(TRY IT)
The response should consist of every line below, unchanged.

--- EXCERPTED DATA ---

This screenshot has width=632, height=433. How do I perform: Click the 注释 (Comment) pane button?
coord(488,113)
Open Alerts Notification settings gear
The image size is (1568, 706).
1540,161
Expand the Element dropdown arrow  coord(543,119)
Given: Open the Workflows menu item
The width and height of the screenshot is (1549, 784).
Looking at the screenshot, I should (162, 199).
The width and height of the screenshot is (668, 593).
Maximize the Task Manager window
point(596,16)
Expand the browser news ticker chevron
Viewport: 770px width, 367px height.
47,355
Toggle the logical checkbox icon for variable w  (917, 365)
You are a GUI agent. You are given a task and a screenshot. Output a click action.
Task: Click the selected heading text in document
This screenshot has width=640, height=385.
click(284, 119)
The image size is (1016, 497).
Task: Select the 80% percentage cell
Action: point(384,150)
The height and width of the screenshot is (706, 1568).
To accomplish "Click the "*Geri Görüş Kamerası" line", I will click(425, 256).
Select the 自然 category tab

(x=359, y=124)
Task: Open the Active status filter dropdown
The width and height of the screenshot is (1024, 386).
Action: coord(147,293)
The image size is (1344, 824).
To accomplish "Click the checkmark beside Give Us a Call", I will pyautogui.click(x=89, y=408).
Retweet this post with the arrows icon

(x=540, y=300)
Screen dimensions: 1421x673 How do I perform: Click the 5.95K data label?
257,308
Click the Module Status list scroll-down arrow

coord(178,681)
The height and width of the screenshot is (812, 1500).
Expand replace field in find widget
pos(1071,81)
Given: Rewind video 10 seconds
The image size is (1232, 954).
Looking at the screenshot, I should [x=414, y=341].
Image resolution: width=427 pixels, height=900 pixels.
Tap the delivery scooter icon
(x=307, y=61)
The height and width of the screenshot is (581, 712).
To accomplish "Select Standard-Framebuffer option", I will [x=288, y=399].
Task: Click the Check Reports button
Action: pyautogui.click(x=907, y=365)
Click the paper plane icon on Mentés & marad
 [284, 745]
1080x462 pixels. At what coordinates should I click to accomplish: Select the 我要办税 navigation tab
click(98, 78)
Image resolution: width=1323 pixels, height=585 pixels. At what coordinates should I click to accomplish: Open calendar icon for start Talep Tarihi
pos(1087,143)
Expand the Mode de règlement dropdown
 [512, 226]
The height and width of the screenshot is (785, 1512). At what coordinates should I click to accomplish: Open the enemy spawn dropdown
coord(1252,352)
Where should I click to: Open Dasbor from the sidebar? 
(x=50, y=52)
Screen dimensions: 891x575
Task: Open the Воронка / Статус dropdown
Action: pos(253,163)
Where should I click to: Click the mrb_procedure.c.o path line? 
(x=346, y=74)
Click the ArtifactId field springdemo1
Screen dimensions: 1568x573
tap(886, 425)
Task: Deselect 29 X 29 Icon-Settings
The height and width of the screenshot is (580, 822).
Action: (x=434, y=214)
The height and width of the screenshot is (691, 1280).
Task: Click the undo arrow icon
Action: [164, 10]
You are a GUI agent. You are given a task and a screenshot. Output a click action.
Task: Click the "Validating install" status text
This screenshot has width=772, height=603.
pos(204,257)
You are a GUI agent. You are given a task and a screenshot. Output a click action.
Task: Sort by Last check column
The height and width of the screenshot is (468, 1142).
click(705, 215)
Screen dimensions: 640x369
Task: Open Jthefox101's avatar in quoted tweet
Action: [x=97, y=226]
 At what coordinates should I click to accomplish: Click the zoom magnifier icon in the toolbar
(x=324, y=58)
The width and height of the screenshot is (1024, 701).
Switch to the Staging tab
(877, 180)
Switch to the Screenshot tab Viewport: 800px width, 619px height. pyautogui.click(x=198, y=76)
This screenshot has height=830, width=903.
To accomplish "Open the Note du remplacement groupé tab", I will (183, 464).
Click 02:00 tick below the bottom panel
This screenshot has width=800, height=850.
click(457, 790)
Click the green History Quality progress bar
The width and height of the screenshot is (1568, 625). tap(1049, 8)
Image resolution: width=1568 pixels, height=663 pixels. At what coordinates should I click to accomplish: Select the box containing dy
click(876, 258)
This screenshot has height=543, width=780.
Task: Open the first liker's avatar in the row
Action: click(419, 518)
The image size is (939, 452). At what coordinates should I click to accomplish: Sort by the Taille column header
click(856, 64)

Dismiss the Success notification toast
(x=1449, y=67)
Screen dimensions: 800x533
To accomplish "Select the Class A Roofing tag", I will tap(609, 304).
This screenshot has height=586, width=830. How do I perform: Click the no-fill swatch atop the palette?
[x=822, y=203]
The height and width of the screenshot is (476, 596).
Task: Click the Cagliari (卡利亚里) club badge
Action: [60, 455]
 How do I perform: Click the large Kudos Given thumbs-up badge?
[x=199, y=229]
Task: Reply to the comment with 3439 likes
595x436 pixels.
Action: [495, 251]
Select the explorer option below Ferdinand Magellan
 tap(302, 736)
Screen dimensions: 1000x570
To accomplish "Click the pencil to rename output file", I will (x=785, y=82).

---

(SOLUTION)
This screenshot has width=632, height=433. How do I perform: Click the 注释 (Comment) pane button?
coord(488,113)
Open Alerts Notification settings gear
The image size is (1568, 706).
1540,161
Expand the Element dropdown arrow  coord(543,119)
Given: Open the Workflows menu item
The width and height of the screenshot is (1549, 784).
Looking at the screenshot, I should (162, 199).
The width and height of the screenshot is (668, 593).
Maximize the Task Manager window
point(596,16)
Expand the browser news ticker chevron
Viewport: 770px width, 367px height.
47,355
Toggle the logical checkbox icon for variable w  (917, 365)
You are a GUI agent. You are given a task and a screenshot. Output a click action.
Task: Click the selected heading text in document
This screenshot has width=640, height=385.
click(284, 119)
The image size is (1016, 497).
Task: Select the 80% percentage cell
Action: point(384,150)
The height and width of the screenshot is (706, 1568).
To accomplish "Click the "*Geri Görüş Kamerası" line", I will click(425, 256).
Select the 自然 category tab

(x=359, y=124)
Task: Open the Active status filter dropdown
The width and height of the screenshot is (1024, 386).
Action: coord(147,293)
The image size is (1344, 824).
To accomplish "Click the checkmark beside Give Us a Call", I will pyautogui.click(x=89, y=408).
Retweet this post with the arrows icon

(x=540, y=300)
Screen dimensions: 1421x673 How do I perform: Click the 5.95K data label?
257,308
Click the Module Status list scroll-down arrow

coord(178,681)
The height and width of the screenshot is (812, 1500).
Expand replace field in find widget
pos(1071,81)
Given: Rewind video 10 seconds
The image size is (1232, 954).
Looking at the screenshot, I should [x=414, y=341].
Image resolution: width=427 pixels, height=900 pixels.
Tap the delivery scooter icon
(x=307, y=61)
The height and width of the screenshot is (581, 712).
To accomplish "Select Standard-Framebuffer option", I will [x=288, y=399].
Task: Click the Check Reports button
Action: pyautogui.click(x=907, y=365)
Click the paper plane icon on Mentés & marad
 [284, 745]
1080x462 pixels. At what coordinates should I click to accomplish: Select the 我要办税 navigation tab
click(98, 78)
Image resolution: width=1323 pixels, height=585 pixels. At what coordinates should I click to accomplish: Open calendar icon for start Talep Tarihi
pos(1087,143)
Expand the Mode de règlement dropdown
 [512, 226]
The height and width of the screenshot is (785, 1512). At what coordinates should I click to accomplish: Open the enemy spawn dropdown
coord(1252,352)
Where should I click to: Open Dasbor from the sidebar? 
(x=50, y=52)
Screen dimensions: 891x575
Task: Open the Воронка / Статус dropdown
Action: pos(253,163)
Where should I click to: Click the mrb_procedure.c.o path line? 
(x=346, y=74)
Click the ArtifactId field springdemo1
Screen dimensions: 1568x573
tap(886, 425)
Task: Deselect 29 X 29 Icon-Settings
The height and width of the screenshot is (580, 822).
Action: (x=434, y=214)
The height and width of the screenshot is (691, 1280).
Task: Click the undo arrow icon
Action: [164, 10]
You are a GUI agent. You are given a task and a screenshot. Output a click action.
Task: Click the "Validating install" status text
This screenshot has width=772, height=603.
pos(204,257)
You are a GUI agent. You are given a task and a screenshot. Output a click action.
Task: Sort by Last check column
The height and width of the screenshot is (468, 1142).
click(705, 215)
Screen dimensions: 640x369
Task: Open Jthefox101's avatar in quoted tweet
Action: [x=97, y=226]
 At what coordinates should I click to accomplish: Click the zoom magnifier icon in the toolbar
(x=324, y=58)
The width and height of the screenshot is (1024, 701).
Switch to the Staging tab
(877, 180)
Switch to the Screenshot tab Viewport: 800px width, 619px height. pyautogui.click(x=198, y=76)
This screenshot has height=830, width=903.
To accomplish "Open the Note du remplacement groupé tab", I will (183, 464).
Click 02:00 tick below the bottom panel
This screenshot has width=800, height=850.
click(457, 790)
Click the green History Quality progress bar
The width and height of the screenshot is (1568, 625). tap(1049, 8)
Image resolution: width=1568 pixels, height=663 pixels. At what coordinates should I click to accomplish: Select the box containing dy
click(876, 258)
This screenshot has height=543, width=780.
Task: Open the first liker's avatar in the row
Action: click(419, 518)
The image size is (939, 452). At what coordinates should I click to accomplish: Sort by the Taille column header
click(856, 64)

Dismiss the Success notification toast
(x=1449, y=67)
Screen dimensions: 800x533
To accomplish "Select the Class A Roofing tag", I will tap(609, 304).
This screenshot has height=586, width=830. How do I perform: Click the no-fill swatch atop the palette?
[x=822, y=203]
The height and width of the screenshot is (476, 596).
Task: Click the Cagliari (卡利亚里) club badge
Action: [60, 455]
 How do I perform: Click the large Kudos Given thumbs-up badge?
[x=199, y=229]
Task: Reply to the comment with 3439 likes
595x436 pixels.
Action: [495, 251]
Select the explorer option below Ferdinand Magellan
 tap(302, 736)
Screen dimensions: 1000x570
To accomplish "Click the pencil to rename output file", I will (x=785, y=82).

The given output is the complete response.